Why should I take this class? 

To explore the fundamentals of animal behavior and use that foundation to understand how we can better manage and conserve animal biodiversity. Why do animals behave the way they do? Why do lions have manes while leopards don’t? Why do elephants and bees live in groups? Why does your friendly neighborhood squirrel get so busy late in the fall and again in the spring? Why do certain wolves ‘fish’ but others never learn the technique? Labs include hands-on experience to quantify behavior, develop ethograms, and understand species’ repertoires. 

Motto

Watch and wonder! There are no stupid questions or wrong answers in Animal Behavior.

Students at the Wildlife Science Center

Fun fact

We make multiple visits to the Wildlife Science Center in Stacy, Minn., to observe, handle, process, and immobilize wolves, pumas, bears, and coyotes. Students observe these carnivores and learn how to quantify behavior in the wild through scan and focal sampling similar to what they have learned in class by watching videos of meerkats and lions. 

With staff assistance, students learn how to chemically immobilize wolves, take body measurements (weight, length, neck and chest girths etc), vital stats (respiration, heart rate, capillary fill, temperature) and how to perform surgeries in the field by implanting heart-rate monitoring biologgers subcutaneously into the wolves’ to gather heart-rate data and assess different behavioral states remotely.

Pictures speak louder than words

I use images in my lectures that I have taken across the globe while working in different systems and often an image speaks much louder than texts. 

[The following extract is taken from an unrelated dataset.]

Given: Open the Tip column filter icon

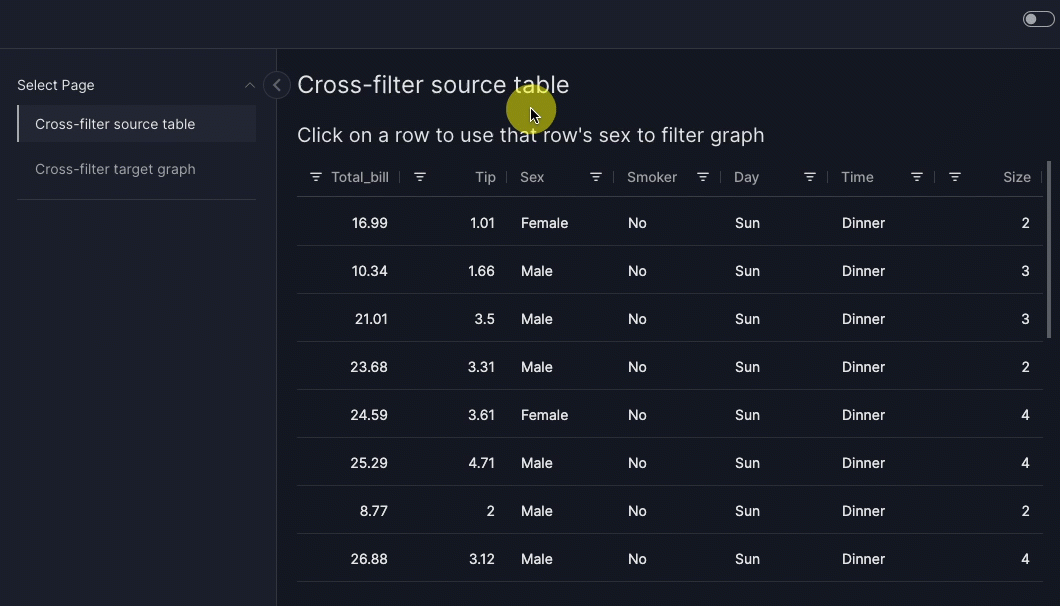Looking at the screenshot, I should click(x=420, y=177).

Professor Chakrabarti caring for a female lion.

 

Twitter summaries

There are two Twitter summaries in this course. Students will present the gist of their papers in the form of 6-7 tweets, and are allowed/expected to be creative in the use of images, memes, gifs, etc. Science communication is as crucial as doing science

How we build community

In our lab, students work together in groups which percolate through the whole class, so students work together as a community. We just watched the documentary “Jane” together, which portrays the life of Jane Goodall, and how one behavioral ecologist can make a world of difference. An intense movie, but an inspiring one. Students need to know what they can become someday!